TEXTO MOSTRADO:
Doris quiere ser ingeniera agrónoma. Estudiaba para eso en la universidad, pero decidió escuchar a un vecino suyo, John Gonzales Pacaya, quien dijo conocer a la dueña de un restaurante que paga bien por servir y lavar platos. “Con eso podrías terminar de pagar tu carrera. Otras amigas ya han ido”, le dijo.
Doris convenció a su prima y ambas viajaron a Lima la mañana del 15 de enero. La tarde del 16 escaparon de un edificio en la Av. La Marina, a más de mil kilómetros de distancia de su hogar, pues el supuesto restaurante no era otra cosa que un prostíbulo exclusivo para empresarios chinos y tailandeses que llegaban al puerto del Callao.
“Mi hija es estudiante. Me he esforzado para que no le falte, señorita. Yo… yo me pregunto por qué, por qué a nosotros”. El padre de Doris, que ha permanecido junto a la puerta, se frota las manos con desesperación. Sus ojos se humedecen y calla de nuevo.
La suerte o Dios, como ella recalca, hizo que la pesadilla no se concretara. “La señora nos mandó a limpiar cuartos. No se hagan –agregó–, ya saben a qué han venido”. La señora es Alia Villa Enríquez (45), y en su hotel tenía otras cinco chicas, también de Iquitos, quienes advirtieron a Doris que la obligarían a servir cerveza a los clientes, luego a bailar para estos y, finalmente, prostituirse. Como lo hacían ellas.
Doris pasó la noche en vela. Su maleta, ropa y DNI los tenía Villa, pero su prima escondió el celular en su ropa interior. “Me llamó, pero no podía hablar mucho. Le dije: ‘Si hay problemas, dime que todo está bien y si te quieren hacer daño, dime la casa es bonita’. Y me dijo eso… con voz temblorosa me dijo eso”, recuerda su padre. Sus ojos no se contienen.
Aprovecharon el descuido del guardia, que no habla español, y salieron con la excusa de atender un pedido de Villa. Una vez que se abrió la puerta, corrieron con lo que tenían puesto. Que la prima de Doris comentara que tenía un familiar en la policía puede haber influido para que la captora no haya ordenado ir a buscarlas.
La PNP, que había recibido la denuncia del padre, intervino el hotel en la noche y detuvo a Villa. Ella está presa, pero hace un mes dos sujetos buscaron a Doris para pedirle que se retracte. “La verdad está conmigo”, nos dice ella. Pero John sigue libre, quizá engañando a más chicas, merodea el barrio y alimenta los rumores contra Doris, la califica de prostituta. Salimos de su casa. La gente nos mira, nos señala.

DATOS PROPORCIONADOS:
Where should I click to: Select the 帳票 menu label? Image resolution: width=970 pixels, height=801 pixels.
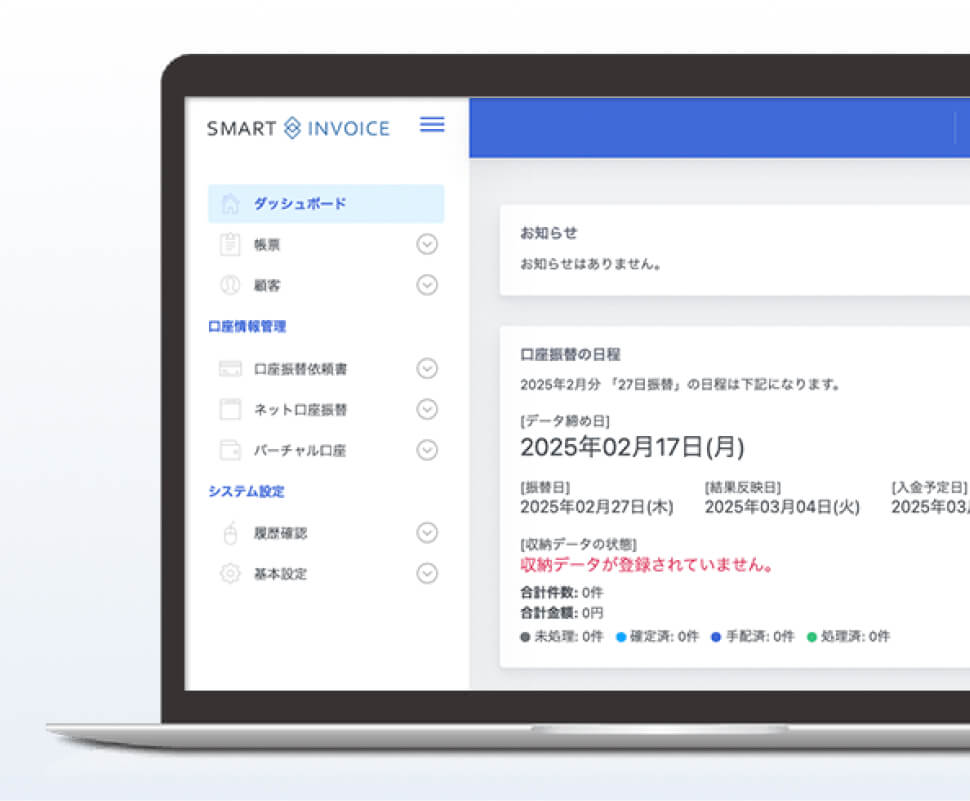267,245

TAREA ESCRITA A: Enumera todos los lugares designados con nombre propio en el relato sobre Doris.
TAREA ESCRITA B: Prosigue el relato sobre Doris a partir de su última oración.

RESPUESTA A: Lima, la Av. La Marina, el puerto del Callao e Iquitos.

RESPUESTA B:
De víctima a captadora
Rosa, como la llamaremos, tenía 14 años cuando fue convencida de dejar su trabajo como empleada doméstica en Loreto, sin saber que iba a ser obligada a vender su cuerpo en un bar de Amazonas. Los nulos controles en los viajes por vía terrestre y fluvial entre Iquitos-Nauta-Yurimaguas-San Martín hicieron que nadie se percatara de que una menor de edad era trasladada por un extraño, y contra su voluntad.
El tratante que la retenía optó por drogarla y hacerla adicta para que dependiera de él, pero en sus momentos de lucidez Rosa ansiaba su libertad. Una tarde, este le dijo: “Tráeme a esta niña y te dejo ir”, mostrándole una foto que encontró entre sus pertenencias.
Se trataba de la amiga de Rosa, otra empleada doméstica con quien compartía las tardes libres del sábado antes de caer en ese infierno. “Ella creyó y aceptó. Continuó con la cadena de mentiras y le llevó a la menor de 15 años, pero no la liberaron”, refiere la fiscal Marion Cuya, de la Unidad de Asistencia a Víctimas y Testigos.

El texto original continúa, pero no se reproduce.